• **WORK ITEM**:
Each line below that contains "under" should be counted; give the total alone.

=== Begin Enclosure ===

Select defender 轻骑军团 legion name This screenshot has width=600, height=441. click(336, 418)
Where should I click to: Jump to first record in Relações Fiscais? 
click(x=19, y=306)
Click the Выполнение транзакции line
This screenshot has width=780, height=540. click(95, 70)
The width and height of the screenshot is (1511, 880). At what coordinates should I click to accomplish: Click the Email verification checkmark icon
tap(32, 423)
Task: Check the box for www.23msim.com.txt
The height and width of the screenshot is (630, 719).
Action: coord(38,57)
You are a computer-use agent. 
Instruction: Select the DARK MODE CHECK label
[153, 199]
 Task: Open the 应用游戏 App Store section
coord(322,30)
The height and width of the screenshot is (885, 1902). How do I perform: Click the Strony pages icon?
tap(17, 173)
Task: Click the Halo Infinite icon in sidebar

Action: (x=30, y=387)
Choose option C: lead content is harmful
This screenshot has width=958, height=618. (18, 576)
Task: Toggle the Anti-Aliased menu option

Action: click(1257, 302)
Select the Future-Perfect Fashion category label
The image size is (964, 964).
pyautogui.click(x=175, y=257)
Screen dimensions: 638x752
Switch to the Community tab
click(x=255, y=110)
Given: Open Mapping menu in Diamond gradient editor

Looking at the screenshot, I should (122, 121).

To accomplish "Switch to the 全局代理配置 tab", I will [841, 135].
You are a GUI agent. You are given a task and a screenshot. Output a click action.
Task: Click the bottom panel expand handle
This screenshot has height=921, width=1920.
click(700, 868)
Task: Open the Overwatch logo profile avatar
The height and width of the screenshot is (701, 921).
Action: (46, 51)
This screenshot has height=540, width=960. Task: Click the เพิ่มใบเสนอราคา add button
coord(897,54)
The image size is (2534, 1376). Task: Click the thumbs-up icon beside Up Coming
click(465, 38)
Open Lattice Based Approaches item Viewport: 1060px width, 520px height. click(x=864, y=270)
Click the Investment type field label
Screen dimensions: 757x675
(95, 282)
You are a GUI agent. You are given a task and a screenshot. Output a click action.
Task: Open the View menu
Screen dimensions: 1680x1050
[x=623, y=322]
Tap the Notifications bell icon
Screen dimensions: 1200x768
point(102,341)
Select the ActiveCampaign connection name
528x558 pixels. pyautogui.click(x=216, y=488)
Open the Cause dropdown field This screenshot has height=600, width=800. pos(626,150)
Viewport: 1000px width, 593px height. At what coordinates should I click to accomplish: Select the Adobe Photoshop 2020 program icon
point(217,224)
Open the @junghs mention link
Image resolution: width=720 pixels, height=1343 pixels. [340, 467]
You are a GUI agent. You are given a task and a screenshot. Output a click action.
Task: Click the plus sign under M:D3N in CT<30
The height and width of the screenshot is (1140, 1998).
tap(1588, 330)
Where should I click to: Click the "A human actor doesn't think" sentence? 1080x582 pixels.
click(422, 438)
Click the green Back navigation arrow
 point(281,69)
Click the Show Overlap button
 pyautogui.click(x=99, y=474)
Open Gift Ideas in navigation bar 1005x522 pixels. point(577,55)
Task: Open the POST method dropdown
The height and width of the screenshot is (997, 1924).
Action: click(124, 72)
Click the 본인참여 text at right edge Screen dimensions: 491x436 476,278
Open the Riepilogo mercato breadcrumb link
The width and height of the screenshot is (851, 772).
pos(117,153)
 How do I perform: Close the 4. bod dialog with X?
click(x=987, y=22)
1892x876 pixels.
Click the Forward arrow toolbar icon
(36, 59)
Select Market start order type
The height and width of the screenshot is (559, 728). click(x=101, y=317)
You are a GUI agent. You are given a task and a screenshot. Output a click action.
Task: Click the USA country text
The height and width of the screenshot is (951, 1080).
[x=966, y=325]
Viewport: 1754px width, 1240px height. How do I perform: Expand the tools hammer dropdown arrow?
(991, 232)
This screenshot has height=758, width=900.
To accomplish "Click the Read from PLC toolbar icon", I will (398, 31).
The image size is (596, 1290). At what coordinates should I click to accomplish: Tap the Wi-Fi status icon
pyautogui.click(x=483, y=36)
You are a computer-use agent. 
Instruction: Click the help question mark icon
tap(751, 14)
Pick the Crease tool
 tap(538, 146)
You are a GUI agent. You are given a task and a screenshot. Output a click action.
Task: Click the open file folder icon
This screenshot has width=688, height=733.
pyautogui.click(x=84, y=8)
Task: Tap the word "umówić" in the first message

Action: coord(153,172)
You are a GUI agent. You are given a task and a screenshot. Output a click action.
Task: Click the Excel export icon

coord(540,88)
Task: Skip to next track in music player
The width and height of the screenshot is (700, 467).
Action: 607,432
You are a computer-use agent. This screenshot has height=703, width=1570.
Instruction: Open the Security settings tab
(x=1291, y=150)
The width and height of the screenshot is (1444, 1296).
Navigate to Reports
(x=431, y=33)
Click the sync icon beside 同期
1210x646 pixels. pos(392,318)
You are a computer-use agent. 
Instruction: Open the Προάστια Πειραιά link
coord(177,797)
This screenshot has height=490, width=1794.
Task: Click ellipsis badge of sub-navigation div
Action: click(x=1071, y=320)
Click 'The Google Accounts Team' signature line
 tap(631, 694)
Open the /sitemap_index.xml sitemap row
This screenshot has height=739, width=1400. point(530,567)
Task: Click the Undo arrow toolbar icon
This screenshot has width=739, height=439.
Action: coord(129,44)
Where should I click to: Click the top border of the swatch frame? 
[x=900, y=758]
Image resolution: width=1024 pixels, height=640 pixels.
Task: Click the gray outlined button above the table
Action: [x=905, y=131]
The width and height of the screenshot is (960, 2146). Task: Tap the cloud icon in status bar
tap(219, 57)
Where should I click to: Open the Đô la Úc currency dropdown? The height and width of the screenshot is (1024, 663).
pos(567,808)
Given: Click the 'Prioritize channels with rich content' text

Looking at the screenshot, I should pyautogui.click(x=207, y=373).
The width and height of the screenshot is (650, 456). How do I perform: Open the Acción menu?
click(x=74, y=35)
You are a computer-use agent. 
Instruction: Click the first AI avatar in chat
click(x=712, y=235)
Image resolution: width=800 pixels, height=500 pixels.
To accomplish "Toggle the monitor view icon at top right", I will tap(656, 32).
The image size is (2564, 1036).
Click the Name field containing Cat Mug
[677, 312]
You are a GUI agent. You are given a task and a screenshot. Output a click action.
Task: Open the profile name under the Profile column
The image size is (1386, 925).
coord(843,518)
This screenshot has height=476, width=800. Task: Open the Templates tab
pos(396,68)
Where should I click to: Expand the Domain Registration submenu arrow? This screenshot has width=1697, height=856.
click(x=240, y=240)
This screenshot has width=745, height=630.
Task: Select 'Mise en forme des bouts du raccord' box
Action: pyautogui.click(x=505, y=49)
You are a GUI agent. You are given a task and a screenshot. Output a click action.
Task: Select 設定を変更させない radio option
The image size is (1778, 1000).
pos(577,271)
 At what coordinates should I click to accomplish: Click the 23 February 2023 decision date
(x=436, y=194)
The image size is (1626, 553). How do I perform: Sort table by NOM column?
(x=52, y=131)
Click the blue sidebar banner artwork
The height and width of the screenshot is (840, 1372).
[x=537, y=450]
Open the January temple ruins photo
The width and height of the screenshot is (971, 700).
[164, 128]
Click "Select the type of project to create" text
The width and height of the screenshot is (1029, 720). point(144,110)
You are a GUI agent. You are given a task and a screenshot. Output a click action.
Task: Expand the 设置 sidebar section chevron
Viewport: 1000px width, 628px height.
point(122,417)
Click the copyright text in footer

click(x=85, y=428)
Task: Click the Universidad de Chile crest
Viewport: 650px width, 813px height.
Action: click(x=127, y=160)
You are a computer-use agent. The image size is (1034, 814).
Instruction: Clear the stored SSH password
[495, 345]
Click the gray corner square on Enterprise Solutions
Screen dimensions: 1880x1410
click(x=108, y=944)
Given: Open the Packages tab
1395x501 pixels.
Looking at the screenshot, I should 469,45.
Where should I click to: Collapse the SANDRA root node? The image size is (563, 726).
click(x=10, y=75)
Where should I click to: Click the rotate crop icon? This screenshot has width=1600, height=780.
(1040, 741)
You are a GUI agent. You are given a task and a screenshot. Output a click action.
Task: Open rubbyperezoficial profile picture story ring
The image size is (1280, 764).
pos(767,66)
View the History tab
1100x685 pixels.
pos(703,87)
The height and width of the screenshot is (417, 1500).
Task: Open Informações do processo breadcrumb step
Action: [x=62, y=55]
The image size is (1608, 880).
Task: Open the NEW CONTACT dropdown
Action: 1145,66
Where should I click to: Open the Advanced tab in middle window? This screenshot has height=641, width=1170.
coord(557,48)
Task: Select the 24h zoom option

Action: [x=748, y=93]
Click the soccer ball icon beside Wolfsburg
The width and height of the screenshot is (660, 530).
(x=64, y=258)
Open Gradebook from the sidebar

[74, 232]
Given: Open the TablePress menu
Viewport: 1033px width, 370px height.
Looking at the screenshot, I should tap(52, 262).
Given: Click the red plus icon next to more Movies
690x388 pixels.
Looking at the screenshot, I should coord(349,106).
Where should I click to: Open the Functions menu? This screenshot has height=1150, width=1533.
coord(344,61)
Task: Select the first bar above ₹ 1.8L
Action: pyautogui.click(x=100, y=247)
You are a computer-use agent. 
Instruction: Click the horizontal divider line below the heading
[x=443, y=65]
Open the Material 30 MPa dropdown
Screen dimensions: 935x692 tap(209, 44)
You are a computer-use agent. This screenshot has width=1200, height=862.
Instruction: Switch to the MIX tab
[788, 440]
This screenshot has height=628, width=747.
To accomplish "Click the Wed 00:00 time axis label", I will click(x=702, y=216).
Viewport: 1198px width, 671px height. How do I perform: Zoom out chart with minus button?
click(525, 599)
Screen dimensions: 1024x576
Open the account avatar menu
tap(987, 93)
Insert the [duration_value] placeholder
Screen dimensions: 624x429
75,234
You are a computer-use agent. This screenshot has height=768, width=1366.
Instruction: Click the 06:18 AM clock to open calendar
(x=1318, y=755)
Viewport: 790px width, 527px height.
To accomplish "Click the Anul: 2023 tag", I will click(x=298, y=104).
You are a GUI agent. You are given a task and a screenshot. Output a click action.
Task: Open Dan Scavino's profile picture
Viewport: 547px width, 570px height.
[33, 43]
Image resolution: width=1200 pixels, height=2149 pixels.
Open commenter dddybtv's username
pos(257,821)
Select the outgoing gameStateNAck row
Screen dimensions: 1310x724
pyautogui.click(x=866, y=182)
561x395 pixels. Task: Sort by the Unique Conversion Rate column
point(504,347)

=== End Enclosure ===

• **SOLUTION BELOW**:
2